The early antecedents of cerebral palsy (CP) are unknown but are suspected to be due to hypoxia-ischemia (H-I). In our rabbit model of CP, the MRI biomarker, ADC on diffusion-weighted imaging, predicted which fetuses will develop postnatal hypertonia. Surviving H-I fetuses experience reperfusion-reoxygenation but a sub-population manifested a continued decline of ADC during early reperfusion-reoxygenation, which possibly represented greater brain injury (RepReOx). We hypothesized that oxidative stress in reperfusion-reoxygenation is a critical trigger for postnatal hypertonia. We investigated if RepReOx predicted postnatal neurobehavior, indicated oxidative stress, and if targeting antioxidants at RepReOx ameliorated motor deficits, which included testing of a new superoxide dismutase mimic (MnTnHex-2-PyP).
Rabbit dams, 79% gestation (E25), were subjected to 40-min uterine ischemia. Fetal brain ADC was followed during H-I, immediate reperfusion-reoxygenation, and 4-72 hours after H-I. Endpoints were postnatal neurological outcome at E32, ADC at end of, ADC nadir during H-I and reperfusion-reoxygenation, and area under ADC during first 20-min reperfusion-reoxygenation. Antioxidants targeting RepReOx were administered before and/or after uterine ischemia.

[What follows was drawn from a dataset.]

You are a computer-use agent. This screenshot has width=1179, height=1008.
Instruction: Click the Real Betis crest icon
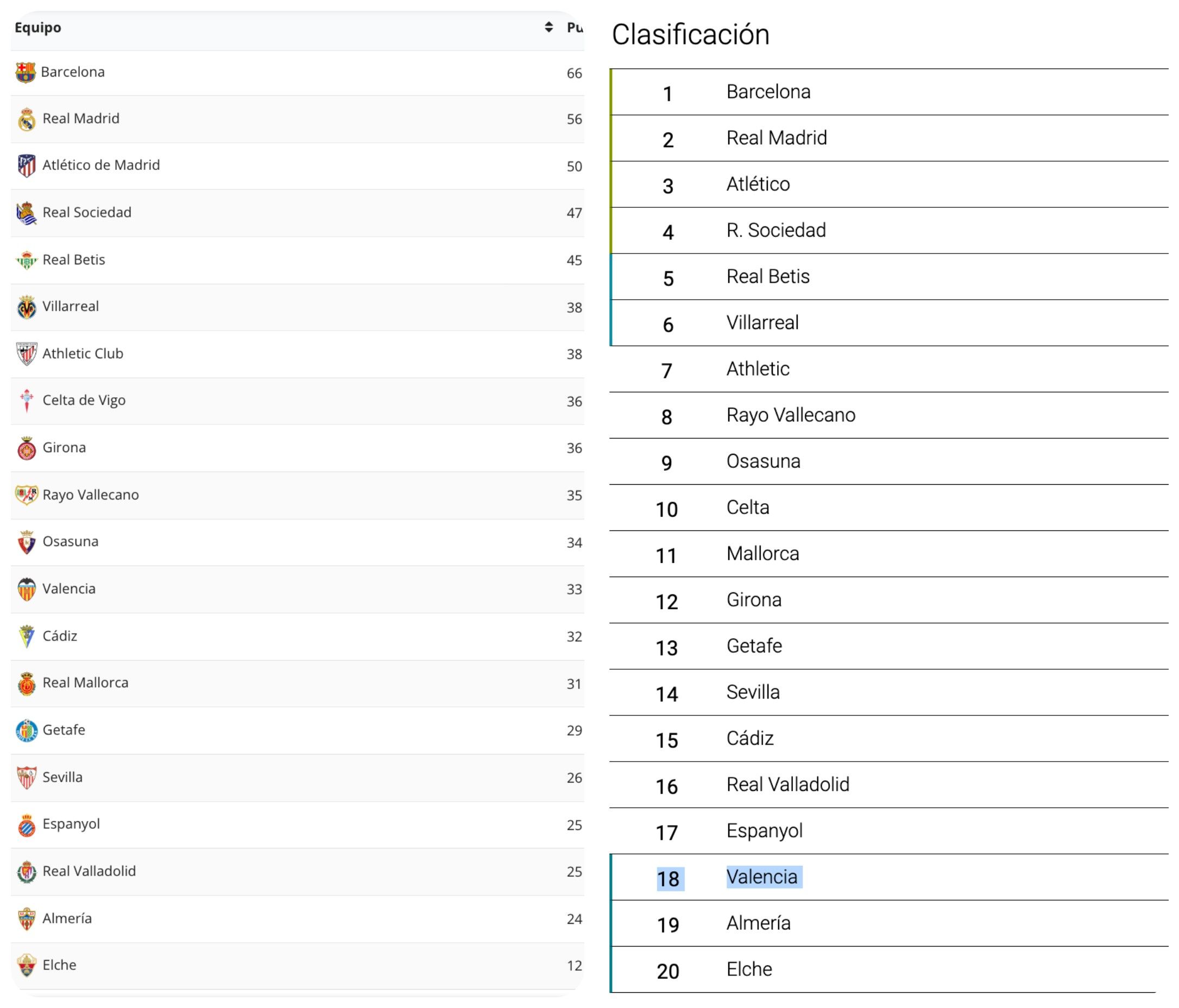tap(27, 260)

The new MRI-ADC biomarker for RepReOx improved prediction of postnatal hypertonia. Greater superoxide production, mitochondrial injury and oligodendroglial loss occurred in fetal brains exhibiting RepReOx than in those without. The antioxidants, MnTnHex-2-PyP, and Ascorbate and Trolox combination, significantly decreased postnatal motor deficits and extent of RepReOx. The etiological link between early injury and later motor deficits can thus be investigated by MRI and allows us to distinguish between critical oxidative stress that causes motor deficits from non-critical oxidative stress that does not.